Thursday, 30 June 2011

Nova Totius Terrarum Orbis Geographica Ac Hydrographica Tabula Autore N I Piscator . . . 1652

Nova Totius Terrarum Orbis Geographica Ac Hydrographica Tabula Autore N I Piscator . . . 1652

Map Maker: Claes Janszoon Visscher

Place / Date: Amsterdam / 1652

Coloring: Hand Colored

Size: 22.5 x 18 inches

Condition: VG


Nice example of Claes Janszoon Visscher 's rare Twelve Caesars world map.

CJ Visscher's world maps are among the most spectacular world maps published in the 17th Century.
The present map is one of four world maps with decorative panels issued by Visscher between 1614 and 1652.
In 1639, Visscher prepared this equisite world map on Mercator's projection in the style of Blaeu and Jansson.
This example is the final state of that map from 1652, determned by the date engraved in the lower right image,
next to the small southern hemispheric map.

Embellished with scenes of 12 Roman emperors mounted on horses in full battle gear - thus often called
the "Twelve Caesars Map" - along with representations of the four continents, six costumed figures showing
the mode of dress in each of regions (Europeans, Asiatici, Africani, North Ameicans, South Americans and Magellanici),
and including eight city views (Rome, Amsterdam, Jerusalem, Tunis, Mexico City, Havana, Parnambuco and Bahio Todos Santos).

The cartography is very up to date for the period, showing the discovery of Hudson's Bay and the course
of the St. Lawrence river.  The Straits of le Maire and Magellan are shown, with the massive Magellanica Sive Terra
Australis Incognita (unnown Southern lands still prominently appearing).  Beach is still shown in the region that would
become Australia, based upon the reports of Marco Polo. The early Dutch discoveries in what would become northern Australia are shown.
Marvelous (although completely fictional) California Coastline appears, heading north toward the Straits of Annian, only a few short miles from NE Asia.

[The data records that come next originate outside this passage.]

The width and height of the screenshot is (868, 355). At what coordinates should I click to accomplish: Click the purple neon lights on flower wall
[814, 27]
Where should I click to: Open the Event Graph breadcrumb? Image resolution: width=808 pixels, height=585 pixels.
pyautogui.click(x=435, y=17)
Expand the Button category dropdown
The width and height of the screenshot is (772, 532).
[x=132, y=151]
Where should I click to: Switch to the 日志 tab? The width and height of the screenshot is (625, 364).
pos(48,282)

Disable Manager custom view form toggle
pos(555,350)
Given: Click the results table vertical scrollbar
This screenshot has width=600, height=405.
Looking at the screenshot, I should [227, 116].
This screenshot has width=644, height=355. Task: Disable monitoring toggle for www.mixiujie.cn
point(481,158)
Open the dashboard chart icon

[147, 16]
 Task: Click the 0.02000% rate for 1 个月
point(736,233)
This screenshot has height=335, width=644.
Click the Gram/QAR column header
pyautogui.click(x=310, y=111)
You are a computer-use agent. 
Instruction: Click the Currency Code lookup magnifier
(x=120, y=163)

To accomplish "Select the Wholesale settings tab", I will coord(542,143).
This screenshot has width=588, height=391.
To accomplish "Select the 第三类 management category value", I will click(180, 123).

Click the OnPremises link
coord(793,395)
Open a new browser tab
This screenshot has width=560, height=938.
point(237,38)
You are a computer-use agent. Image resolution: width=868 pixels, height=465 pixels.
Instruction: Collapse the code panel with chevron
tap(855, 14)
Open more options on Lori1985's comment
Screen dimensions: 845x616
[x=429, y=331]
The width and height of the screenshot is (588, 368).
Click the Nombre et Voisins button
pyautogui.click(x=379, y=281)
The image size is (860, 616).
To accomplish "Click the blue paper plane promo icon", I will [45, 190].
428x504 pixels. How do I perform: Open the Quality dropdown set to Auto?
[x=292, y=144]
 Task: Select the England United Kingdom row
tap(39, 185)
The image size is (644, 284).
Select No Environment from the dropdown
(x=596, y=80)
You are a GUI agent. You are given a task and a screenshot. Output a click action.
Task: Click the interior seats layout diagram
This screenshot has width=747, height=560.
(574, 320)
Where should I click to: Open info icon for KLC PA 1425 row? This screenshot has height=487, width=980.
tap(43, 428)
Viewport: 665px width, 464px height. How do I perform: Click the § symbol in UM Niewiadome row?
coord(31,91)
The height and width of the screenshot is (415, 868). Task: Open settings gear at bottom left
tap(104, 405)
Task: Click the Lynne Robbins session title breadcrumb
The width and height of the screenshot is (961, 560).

The detail in the map is quite remarkable.  The engraver of the map is not known, but Shirley surmises that it was probably Pieter Goos.
A visually stunning example.

Condition Description:
Old Color. A bit age toned and soiled near lower part of centerfold. A few small tears in lower margin repaired on verso.
In general, a very nice example of this rare map, which is frequently trimmed into the map image.